Berlins Mitte ist größer geworden und Wedding gehört seit neuestem zu diesem äußerst erlauchten Kreis. Das neuerwachte Interesse an diesem Bezirk gilt vor allem seiner Hauptstadtfähigkeit. Oder genauer gesagt, seiner fehlenden. Wer und was auch immer das definieren mag.

Dagegen hat StattReisen, der älteste Berliner Anbieter für Stadtrundgänge, schon immer den Wedding mit in seine Führungen aufgenommen. Alte Liebe könnte man es nennen, denn die Geschichte von StattReisen - dieses Jahr feiert man 15jährigen Geburtstag - ist eng mit dem Bezirk Wedding verbunden.

Gleich vor Ort hat StattReisen sein Büro in der Malplaquetstraße am Leopoldplatz und organisiert von dort aus jährlich ca. 1500 Stadtführungen zur Berliner Sozial- und Kulturgeschichte, zum Alltag in der Metropole und zu Fragen der künftigen Stadtentwicklung. Nicht von ungefähr wurde das Prinzip der historischen und politischen Bildung "auf der Straße" im Wedding aus der Taufe gehoben.

Seit Mitte der 70er Jahre mieteten immer mehr Studenten freigewordene, erschwingliche Wohnungen in Weddinger Altbauquartieren, fühlten sich aber zunächst ein wenig wie in der Diaspora - so weit entfernt von den Zentren des studentischen Lebens in Charlottenburg, Schöneberg und Kreuzberg. Nur wenige Kneipen, allen voran das Nowawes in der Antonstraße, das Café Cralle in der Hochstädter Straße und das Zum Zum in der Soldiner Straße waren die einzigen Kommunikationsorte für die Neu-Weddinger, die das Leben um sich herum anfangs mit einer Mischung aus Neugier und Befremden beobachteten. Die Sanierungsplanung lief auf Hochtouren, das Prinzip der Flächensanierung konnte vor allem im Gesundbrunnen praktisch widerspruchslos durchgesetzt werden.
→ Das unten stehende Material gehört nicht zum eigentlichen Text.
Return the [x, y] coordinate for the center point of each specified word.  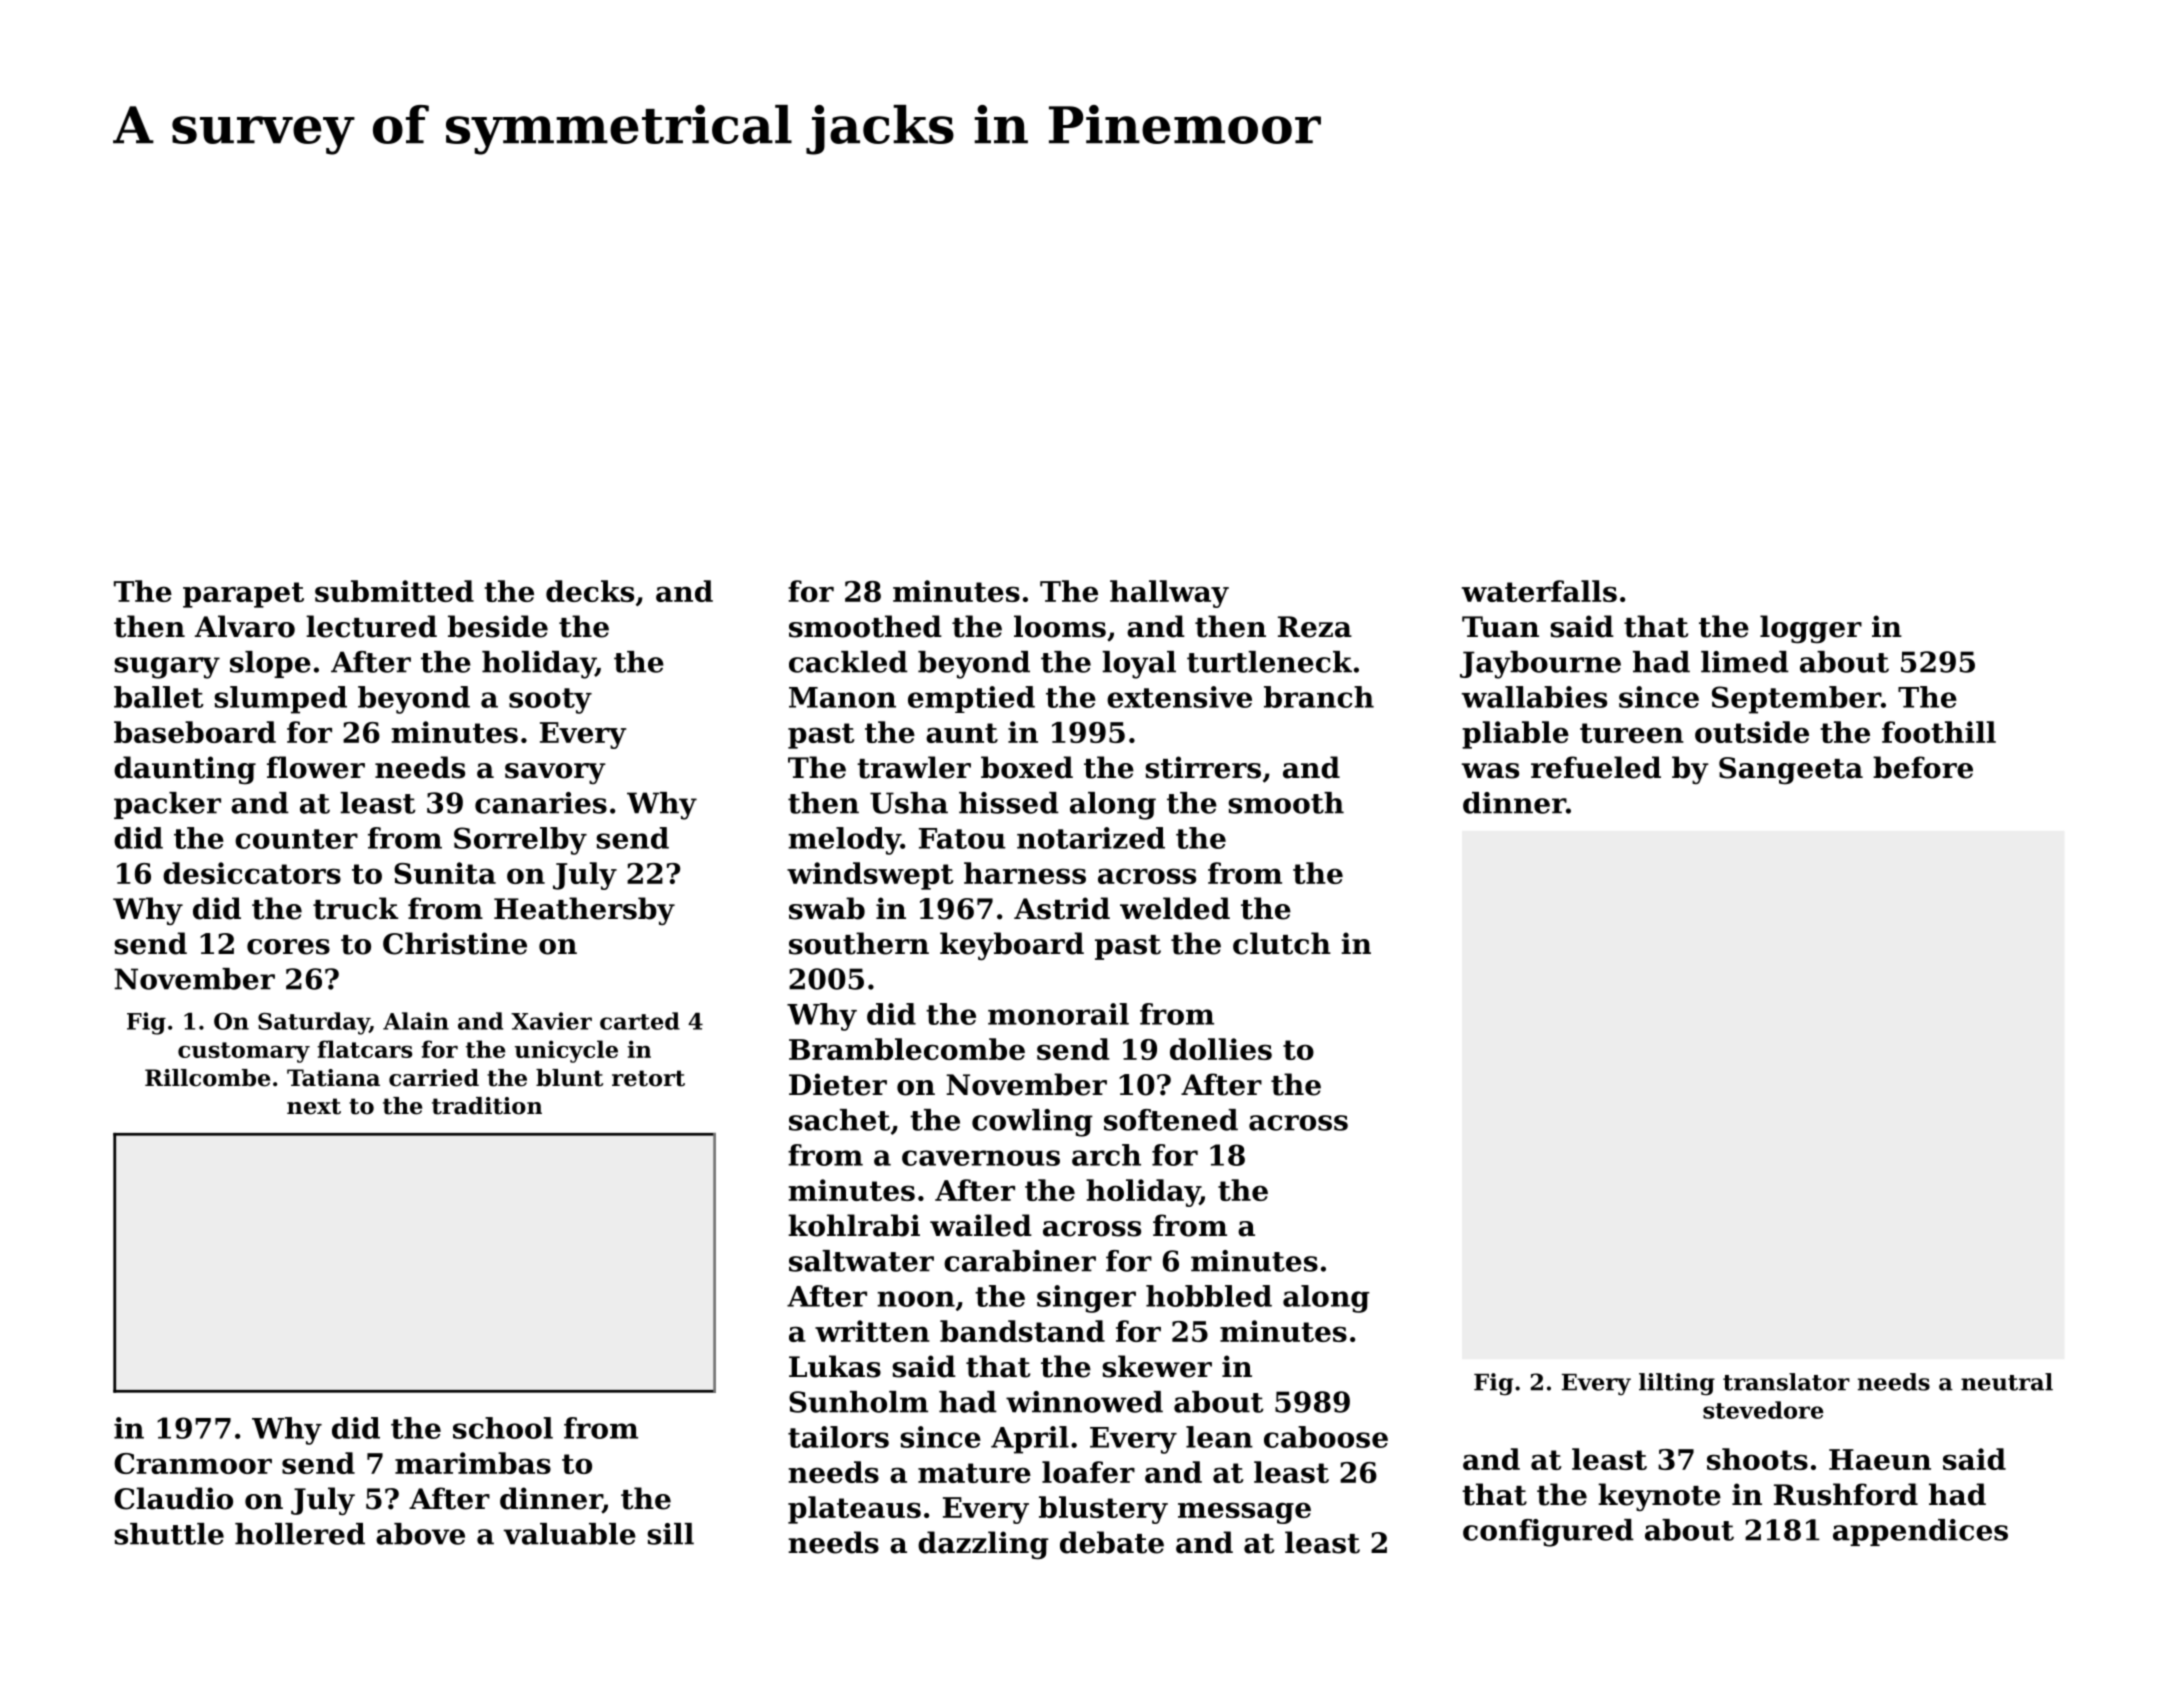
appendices [1920, 1532]
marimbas [473, 1463]
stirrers [1203, 767]
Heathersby [584, 911]
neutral [2007, 1382]
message [1244, 1513]
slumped [280, 700]
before [1923, 767]
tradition [487, 1106]
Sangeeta [1791, 770]
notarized [1091, 838]
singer [1086, 1299]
Das ganze Viertel zwischen Brunnenstraße und dem Güterbahnhof der Nordbahn, das einst von mehr als 40 000 Menschen bewohnt war und damals ähnlich aussah wie das erhaltene Altbauquartier an dem zum Bezirk Mitte gehörenden Teil der Brunnenstraße, wurde nach und nach "entmietet", und vielerorts gähnten schon leere Fensterhöhlen. Das Kiezleben mit seiner Nachbarschaftskultur flackerte nur hier und dort noch auf, mehr und mehr "Zwischenmieter", ausländische Familien und eben Studenten, bestimmten das Bild. Mit dem Abriß der Häuser sollte gleichzeitig ein "überkommenes" Milieu eliminiert werden - so das erklärte politische Ziel der Weddinger Sanierungsplaner.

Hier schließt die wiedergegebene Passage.